*** Extracted information ***
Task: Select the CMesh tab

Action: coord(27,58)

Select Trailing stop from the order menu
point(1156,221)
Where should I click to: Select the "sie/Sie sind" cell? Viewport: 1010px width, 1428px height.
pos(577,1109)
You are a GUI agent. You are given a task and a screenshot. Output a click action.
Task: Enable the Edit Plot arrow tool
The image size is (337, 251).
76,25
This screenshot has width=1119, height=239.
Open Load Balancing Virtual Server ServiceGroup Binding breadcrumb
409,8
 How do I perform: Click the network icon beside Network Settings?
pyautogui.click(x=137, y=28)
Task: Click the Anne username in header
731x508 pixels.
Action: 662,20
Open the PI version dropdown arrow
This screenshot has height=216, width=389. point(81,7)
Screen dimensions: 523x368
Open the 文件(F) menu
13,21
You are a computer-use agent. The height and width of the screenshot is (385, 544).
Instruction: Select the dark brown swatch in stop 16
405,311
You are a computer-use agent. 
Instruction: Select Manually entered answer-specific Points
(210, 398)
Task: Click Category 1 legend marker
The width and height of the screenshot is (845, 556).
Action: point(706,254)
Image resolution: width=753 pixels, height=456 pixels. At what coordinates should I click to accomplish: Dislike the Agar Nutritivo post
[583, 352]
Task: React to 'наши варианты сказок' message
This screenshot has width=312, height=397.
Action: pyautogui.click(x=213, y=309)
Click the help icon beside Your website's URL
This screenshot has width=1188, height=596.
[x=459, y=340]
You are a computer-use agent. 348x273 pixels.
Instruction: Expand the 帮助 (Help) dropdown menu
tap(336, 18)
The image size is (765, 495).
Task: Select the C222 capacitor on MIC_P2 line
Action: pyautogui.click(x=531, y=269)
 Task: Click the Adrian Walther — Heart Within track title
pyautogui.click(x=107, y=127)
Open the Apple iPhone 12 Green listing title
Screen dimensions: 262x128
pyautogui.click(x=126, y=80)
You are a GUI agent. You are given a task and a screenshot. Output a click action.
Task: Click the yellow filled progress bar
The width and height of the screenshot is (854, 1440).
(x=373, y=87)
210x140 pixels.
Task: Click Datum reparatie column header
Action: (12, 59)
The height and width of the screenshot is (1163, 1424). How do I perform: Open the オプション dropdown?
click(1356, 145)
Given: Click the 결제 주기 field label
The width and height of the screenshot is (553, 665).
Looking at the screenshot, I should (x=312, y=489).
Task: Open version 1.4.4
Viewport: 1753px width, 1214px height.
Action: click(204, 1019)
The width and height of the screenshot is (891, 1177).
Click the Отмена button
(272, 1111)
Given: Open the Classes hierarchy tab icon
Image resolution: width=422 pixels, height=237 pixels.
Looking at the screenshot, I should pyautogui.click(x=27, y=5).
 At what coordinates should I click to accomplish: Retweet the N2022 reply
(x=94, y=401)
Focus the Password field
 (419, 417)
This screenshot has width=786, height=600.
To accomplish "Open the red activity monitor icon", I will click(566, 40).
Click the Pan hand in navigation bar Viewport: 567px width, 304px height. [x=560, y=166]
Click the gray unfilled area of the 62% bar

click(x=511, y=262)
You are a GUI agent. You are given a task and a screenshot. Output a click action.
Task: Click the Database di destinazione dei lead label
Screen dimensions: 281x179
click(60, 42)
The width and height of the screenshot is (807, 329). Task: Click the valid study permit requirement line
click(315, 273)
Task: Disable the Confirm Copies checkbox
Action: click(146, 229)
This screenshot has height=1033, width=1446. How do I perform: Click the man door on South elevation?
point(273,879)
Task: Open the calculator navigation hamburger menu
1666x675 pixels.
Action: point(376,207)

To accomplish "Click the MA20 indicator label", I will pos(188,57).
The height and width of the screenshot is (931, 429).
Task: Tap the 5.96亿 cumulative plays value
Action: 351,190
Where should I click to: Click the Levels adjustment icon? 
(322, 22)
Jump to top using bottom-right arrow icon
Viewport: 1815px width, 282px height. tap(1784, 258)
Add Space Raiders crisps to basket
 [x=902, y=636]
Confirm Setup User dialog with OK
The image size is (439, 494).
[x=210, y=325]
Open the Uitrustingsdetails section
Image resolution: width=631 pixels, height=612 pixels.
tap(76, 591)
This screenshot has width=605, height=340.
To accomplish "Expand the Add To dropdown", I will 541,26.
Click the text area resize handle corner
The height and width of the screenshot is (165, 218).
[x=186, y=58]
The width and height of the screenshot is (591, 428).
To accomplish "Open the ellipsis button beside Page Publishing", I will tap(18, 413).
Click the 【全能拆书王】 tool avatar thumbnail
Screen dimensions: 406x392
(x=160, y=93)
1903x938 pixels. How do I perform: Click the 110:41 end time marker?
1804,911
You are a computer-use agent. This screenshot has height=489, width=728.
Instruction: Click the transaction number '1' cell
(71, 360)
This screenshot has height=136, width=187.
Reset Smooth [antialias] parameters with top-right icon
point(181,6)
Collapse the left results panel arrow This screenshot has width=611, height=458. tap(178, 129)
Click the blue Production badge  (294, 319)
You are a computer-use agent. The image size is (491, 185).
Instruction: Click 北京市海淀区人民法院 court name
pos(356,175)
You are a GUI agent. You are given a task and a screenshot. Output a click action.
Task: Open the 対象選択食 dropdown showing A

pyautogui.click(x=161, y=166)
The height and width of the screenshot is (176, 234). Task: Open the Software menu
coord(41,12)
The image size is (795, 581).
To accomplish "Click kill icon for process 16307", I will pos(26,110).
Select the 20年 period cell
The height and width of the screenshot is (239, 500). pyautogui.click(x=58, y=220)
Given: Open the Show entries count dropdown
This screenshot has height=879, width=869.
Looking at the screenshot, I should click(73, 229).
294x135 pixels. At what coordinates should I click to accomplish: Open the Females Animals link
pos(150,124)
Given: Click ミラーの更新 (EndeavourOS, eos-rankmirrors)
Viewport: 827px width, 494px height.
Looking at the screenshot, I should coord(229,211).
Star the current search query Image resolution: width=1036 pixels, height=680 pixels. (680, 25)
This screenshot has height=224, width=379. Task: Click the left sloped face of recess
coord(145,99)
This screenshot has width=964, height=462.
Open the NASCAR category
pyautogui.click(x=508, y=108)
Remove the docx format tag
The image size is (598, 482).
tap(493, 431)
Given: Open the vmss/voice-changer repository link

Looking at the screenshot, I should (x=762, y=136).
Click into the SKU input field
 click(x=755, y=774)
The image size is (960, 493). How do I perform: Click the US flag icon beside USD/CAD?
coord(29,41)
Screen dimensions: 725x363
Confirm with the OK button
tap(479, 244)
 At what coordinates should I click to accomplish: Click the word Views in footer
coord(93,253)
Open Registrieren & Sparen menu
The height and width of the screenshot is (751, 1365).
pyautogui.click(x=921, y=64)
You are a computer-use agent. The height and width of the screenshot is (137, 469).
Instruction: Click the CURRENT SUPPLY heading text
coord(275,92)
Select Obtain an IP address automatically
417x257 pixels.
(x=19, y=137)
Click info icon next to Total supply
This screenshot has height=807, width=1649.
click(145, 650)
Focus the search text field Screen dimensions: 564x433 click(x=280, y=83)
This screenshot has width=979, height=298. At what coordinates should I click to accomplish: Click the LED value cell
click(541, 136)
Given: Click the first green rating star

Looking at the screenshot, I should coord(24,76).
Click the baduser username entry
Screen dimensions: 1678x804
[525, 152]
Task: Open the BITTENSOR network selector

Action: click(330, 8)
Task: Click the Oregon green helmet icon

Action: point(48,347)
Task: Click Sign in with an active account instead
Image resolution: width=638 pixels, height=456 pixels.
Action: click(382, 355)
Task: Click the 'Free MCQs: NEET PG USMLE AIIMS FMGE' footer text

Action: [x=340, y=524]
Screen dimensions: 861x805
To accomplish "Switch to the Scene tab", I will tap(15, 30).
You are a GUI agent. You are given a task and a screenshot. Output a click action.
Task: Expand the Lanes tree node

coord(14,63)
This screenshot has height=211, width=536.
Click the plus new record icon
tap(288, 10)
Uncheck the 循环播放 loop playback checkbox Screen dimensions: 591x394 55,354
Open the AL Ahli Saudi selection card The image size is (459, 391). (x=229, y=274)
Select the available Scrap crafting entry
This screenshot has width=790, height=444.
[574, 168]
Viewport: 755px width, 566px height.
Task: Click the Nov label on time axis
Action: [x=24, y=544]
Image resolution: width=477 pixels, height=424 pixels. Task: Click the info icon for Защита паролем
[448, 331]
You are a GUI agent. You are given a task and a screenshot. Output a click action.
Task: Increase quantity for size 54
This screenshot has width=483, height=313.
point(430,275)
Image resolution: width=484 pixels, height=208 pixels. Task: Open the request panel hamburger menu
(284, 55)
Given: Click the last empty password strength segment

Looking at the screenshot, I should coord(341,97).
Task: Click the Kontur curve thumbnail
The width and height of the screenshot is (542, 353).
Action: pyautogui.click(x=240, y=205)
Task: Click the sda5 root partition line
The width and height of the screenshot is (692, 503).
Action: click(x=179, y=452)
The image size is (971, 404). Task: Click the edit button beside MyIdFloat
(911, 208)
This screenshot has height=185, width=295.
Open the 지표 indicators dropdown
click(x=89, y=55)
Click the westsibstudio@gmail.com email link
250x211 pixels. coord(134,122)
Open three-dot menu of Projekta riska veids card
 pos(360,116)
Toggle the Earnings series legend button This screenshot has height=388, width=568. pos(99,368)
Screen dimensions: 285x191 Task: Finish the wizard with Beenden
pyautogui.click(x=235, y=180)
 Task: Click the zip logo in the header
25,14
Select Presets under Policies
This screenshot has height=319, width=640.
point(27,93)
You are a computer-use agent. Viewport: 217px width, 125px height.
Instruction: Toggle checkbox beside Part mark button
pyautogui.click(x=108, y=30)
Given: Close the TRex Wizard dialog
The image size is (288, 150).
*** End of Extracted information ***
= What the exercise asks =
Pull every line containing "dialog" from the data.

= Completed exercise =
Confirm Setup User dialog with OK
Given: Close the TRex Wizard dialog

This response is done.